Task to complete -
Transcribe the records below. Leave nothing out and change nothing.

Records for this exercise -
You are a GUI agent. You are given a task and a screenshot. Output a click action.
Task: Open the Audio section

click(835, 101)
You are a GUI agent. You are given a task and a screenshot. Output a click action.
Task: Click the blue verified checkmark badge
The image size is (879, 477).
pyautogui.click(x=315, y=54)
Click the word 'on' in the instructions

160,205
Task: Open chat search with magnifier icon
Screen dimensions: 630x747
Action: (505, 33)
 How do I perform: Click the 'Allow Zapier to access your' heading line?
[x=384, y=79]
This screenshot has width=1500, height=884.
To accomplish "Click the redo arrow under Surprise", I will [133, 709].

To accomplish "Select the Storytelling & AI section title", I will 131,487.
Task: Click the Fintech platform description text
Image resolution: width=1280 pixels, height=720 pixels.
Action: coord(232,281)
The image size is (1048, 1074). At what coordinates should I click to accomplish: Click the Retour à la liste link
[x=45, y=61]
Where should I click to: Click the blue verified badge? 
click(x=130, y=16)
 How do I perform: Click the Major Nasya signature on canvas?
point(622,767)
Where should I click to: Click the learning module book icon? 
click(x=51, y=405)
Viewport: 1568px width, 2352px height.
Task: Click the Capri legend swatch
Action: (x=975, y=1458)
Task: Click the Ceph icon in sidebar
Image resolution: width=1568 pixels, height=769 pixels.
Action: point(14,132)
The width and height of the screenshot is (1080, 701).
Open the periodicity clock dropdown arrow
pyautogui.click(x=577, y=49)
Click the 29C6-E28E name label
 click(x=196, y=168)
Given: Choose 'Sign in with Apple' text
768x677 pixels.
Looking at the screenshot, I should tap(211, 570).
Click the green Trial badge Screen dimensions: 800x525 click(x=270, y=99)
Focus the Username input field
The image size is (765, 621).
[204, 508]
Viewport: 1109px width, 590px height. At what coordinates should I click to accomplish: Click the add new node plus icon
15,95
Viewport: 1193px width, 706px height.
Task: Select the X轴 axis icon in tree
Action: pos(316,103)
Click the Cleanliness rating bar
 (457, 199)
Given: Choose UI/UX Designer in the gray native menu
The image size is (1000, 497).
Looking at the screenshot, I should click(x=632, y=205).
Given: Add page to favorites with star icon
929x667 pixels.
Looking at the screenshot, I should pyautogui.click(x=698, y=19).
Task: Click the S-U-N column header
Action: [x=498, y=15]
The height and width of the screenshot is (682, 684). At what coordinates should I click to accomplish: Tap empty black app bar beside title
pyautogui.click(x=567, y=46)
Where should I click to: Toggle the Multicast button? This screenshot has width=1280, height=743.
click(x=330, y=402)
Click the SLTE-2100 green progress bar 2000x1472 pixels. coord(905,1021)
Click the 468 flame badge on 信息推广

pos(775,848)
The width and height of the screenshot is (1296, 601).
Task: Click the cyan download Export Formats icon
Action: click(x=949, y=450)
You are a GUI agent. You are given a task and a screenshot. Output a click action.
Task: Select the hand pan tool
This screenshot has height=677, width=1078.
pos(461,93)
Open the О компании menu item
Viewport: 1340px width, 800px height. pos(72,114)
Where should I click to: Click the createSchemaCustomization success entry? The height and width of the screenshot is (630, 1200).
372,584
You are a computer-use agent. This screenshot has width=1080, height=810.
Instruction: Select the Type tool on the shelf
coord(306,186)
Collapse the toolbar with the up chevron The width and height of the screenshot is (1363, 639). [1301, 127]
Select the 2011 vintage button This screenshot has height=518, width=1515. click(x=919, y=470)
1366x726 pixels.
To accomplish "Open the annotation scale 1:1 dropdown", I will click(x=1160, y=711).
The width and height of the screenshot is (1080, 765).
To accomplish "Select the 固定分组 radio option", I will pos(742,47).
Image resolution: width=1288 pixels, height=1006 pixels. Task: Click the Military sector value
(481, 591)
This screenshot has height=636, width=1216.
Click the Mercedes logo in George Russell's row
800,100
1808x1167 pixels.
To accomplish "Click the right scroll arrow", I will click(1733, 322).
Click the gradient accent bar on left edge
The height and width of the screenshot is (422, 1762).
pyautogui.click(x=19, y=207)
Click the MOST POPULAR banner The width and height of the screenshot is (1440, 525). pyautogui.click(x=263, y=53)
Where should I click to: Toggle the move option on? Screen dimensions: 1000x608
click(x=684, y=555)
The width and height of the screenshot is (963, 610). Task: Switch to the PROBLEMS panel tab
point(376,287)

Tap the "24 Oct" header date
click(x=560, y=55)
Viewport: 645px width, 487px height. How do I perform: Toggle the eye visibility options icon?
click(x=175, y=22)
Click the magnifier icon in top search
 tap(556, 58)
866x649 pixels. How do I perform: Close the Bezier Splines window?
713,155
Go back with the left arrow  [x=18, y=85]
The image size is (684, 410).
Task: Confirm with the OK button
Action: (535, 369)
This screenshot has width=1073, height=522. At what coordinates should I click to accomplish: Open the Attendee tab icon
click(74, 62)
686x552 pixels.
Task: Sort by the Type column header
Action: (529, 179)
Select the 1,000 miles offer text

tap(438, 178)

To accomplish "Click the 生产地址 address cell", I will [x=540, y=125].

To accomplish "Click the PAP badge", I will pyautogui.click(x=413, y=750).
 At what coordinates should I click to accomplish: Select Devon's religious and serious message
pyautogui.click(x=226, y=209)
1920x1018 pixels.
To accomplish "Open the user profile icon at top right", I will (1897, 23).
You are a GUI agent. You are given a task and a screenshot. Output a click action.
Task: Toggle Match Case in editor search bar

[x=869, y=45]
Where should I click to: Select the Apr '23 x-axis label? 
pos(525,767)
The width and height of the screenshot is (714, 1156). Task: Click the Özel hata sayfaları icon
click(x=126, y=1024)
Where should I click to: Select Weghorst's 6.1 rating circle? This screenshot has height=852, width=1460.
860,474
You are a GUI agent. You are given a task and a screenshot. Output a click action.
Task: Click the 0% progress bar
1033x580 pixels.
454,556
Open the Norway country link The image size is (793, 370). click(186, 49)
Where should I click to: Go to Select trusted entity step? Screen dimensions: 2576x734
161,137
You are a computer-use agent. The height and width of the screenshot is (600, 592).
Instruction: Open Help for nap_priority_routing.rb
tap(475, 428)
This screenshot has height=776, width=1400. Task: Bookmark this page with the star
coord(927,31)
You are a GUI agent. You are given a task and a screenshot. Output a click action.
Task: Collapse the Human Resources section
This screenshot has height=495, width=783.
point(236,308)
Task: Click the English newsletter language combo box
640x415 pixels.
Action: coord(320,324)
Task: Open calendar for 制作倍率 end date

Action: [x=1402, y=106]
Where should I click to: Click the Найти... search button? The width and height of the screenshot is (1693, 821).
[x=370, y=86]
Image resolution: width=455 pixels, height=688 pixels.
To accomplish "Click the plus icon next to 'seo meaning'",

Expected answer -
You are a GUI agent. You are given a task and a screenshot. Output a click action.
Task: Open the Audio section

click(835, 101)
You are a GUI agent. You are given a task and a screenshot. Output a click action.
Task: Click the blue verified checkmark badge
The image size is (879, 477).
pyautogui.click(x=315, y=54)
Click the word 'on' in the instructions

160,205
Task: Open chat search with magnifier icon
Screen dimensions: 630x747
Action: (505, 33)
 How do I perform: Click the 'Allow Zapier to access your' heading line?
[x=384, y=79]
This screenshot has width=1500, height=884.
To accomplish "Click the redo arrow under Surprise", I will [133, 709].

To accomplish "Select the Storytelling & AI section title", I will 131,487.
Task: Click the Fintech platform description text
Image resolution: width=1280 pixels, height=720 pixels.
Action: coord(232,281)
The image size is (1048, 1074). At what coordinates should I click to accomplish: Click the Retour à la liste link
[x=45, y=61]
Where should I click to: Click the blue verified badge? 
click(x=130, y=16)
 How do I perform: Click the Major Nasya signature on canvas?
point(622,767)
Where should I click to: Click the learning module book icon? 
click(x=51, y=405)
Viewport: 1568px width, 2352px height.
Task: Click the Capri legend swatch
Action: (x=975, y=1458)
Task: Click the Ceph icon in sidebar
Image resolution: width=1568 pixels, height=769 pixels.
Action: point(14,132)
The width and height of the screenshot is (1080, 701).
Open the periodicity clock dropdown arrow
pyautogui.click(x=577, y=49)
Click the 29C6-E28E name label
 click(x=196, y=168)
Given: Choose 'Sign in with Apple' text
768x677 pixels.
Looking at the screenshot, I should tap(211, 570).
Click the green Trial badge Screen dimensions: 800x525 click(x=270, y=99)
Focus the Username input field
The image size is (765, 621).
[204, 508]
Viewport: 1109px width, 590px height. At what coordinates should I click to accomplish: Click the add new node plus icon
15,95
Viewport: 1193px width, 706px height.
Task: Select the X轴 axis icon in tree
Action: pos(316,103)
Click the Cleanliness rating bar
 (457, 199)
Given: Choose UI/UX Designer in the gray native menu
The image size is (1000, 497).
Looking at the screenshot, I should click(x=632, y=205).
Given: Add page to favorites with star icon
929x667 pixels.
Looking at the screenshot, I should pyautogui.click(x=698, y=19).
Task: Click the S-U-N column header
Action: [x=498, y=15]
The height and width of the screenshot is (682, 684). At what coordinates should I click to accomplish: Tap empty black app bar beside title
pyautogui.click(x=567, y=46)
Where should I click to: Toggle the Multicast button? This screenshot has width=1280, height=743.
click(x=330, y=402)
Click the SLTE-2100 green progress bar 2000x1472 pixels. coord(905,1021)
Click the 468 flame badge on 信息推广

pos(775,848)
The width and height of the screenshot is (1296, 601).
Task: Click the cyan download Export Formats icon
Action: click(x=949, y=450)
You are a GUI agent. You are given a task and a screenshot. Output a click action.
Task: Select the hand pan tool
This screenshot has height=677, width=1078.
pos(461,93)
Open the О компании menu item
Viewport: 1340px width, 800px height. pos(72,114)
Where should I click to: Click the createSchemaCustomization success entry? The height and width of the screenshot is (630, 1200).
372,584
You are a computer-use agent. This screenshot has width=1080, height=810.
Instruction: Select the Type tool on the shelf
coord(306,186)
Collapse the toolbar with the up chevron The width and height of the screenshot is (1363, 639). [1301, 127]
Select the 2011 vintage button This screenshot has height=518, width=1515. click(x=919, y=470)
1366x726 pixels.
To accomplish "Open the annotation scale 1:1 dropdown", I will click(x=1160, y=711).
The width and height of the screenshot is (1080, 765).
To accomplish "Select the 固定分组 radio option", I will pos(742,47).
Image resolution: width=1288 pixels, height=1006 pixels. Task: Click the Military sector value
(481, 591)
This screenshot has height=636, width=1216.
Click the Mercedes logo in George Russell's row
800,100
1808x1167 pixels.
To accomplish "Click the right scroll arrow", I will click(1733, 322).
Click the gradient accent bar on left edge
The height and width of the screenshot is (422, 1762).
pyautogui.click(x=19, y=207)
Click the MOST POPULAR banner The width and height of the screenshot is (1440, 525). pyautogui.click(x=263, y=53)
Where should I click to: Toggle the move option on? Screen dimensions: 1000x608
click(x=684, y=555)
The width and height of the screenshot is (963, 610). Task: Switch to the PROBLEMS panel tab
point(376,287)

Tap the "24 Oct" header date
click(x=560, y=55)
Viewport: 645px width, 487px height. How do I perform: Toggle the eye visibility options icon?
click(x=175, y=22)
Click the magnifier icon in top search
 tap(556, 58)
866x649 pixels. How do I perform: Close the Bezier Splines window?
713,155
Go back with the left arrow  [x=18, y=85]
The image size is (684, 410).
Task: Confirm with the OK button
Action: (535, 369)
This screenshot has width=1073, height=522. At what coordinates should I click to accomplish: Open the Attendee tab icon
click(74, 62)
686x552 pixels.
Task: Sort by the Type column header
Action: (529, 179)
Select the 1,000 miles offer text

tap(438, 178)

To accomplish "Click the 生产地址 address cell", I will [x=540, y=125].

To accomplish "Click the PAP badge", I will pyautogui.click(x=413, y=750).
 At what coordinates should I click to accomplish: Select Devon's religious and serious message
pyautogui.click(x=226, y=209)
1920x1018 pixels.
To accomplish "Open the user profile icon at top right", I will (1897, 23).
You are a GUI agent. You are given a task and a screenshot. Output a click action.
Task: Toggle Match Case in editor search bar

[x=869, y=45]
Where should I click to: Select the Apr '23 x-axis label? 
pos(525,767)
The width and height of the screenshot is (714, 1156). Task: Click the Özel hata sayfaları icon
click(x=126, y=1024)
Where should I click to: Select Weghorst's 6.1 rating circle? This screenshot has height=852, width=1460.
860,474
You are a GUI agent. You are given a task and a screenshot. Output a click action.
Task: Click the 0% progress bar
1033x580 pixels.
454,556
Open the Norway country link The image size is (793, 370). click(186, 49)
Where should I click to: Go to Select trusted entity step? Screen dimensions: 2576x734
161,137
You are a computer-use agent. The height and width of the screenshot is (600, 592).
Instruction: Open Help for nap_priority_routing.rb
tap(475, 428)
This screenshot has height=776, width=1400. Task: Bookmark this page with the star
coord(927,31)
You are a GUI agent. You are given a task and a screenshot. Output a click action.
Task: Collapse the Human Resources section
This screenshot has height=495, width=783.
point(236,308)
Task: Click the English newsletter language combo box
640x415 pixels.
Action: coord(320,324)
Task: Open calendar for 制作倍率 end date

Action: [x=1402, y=106]
Where should I click to: Click the Найти... search button? The width and height of the screenshot is (1693, 821).
[x=370, y=86]
Image resolution: width=455 pixels, height=688 pixels.
To accomplish "Click the plus icon next to 'seo meaning'",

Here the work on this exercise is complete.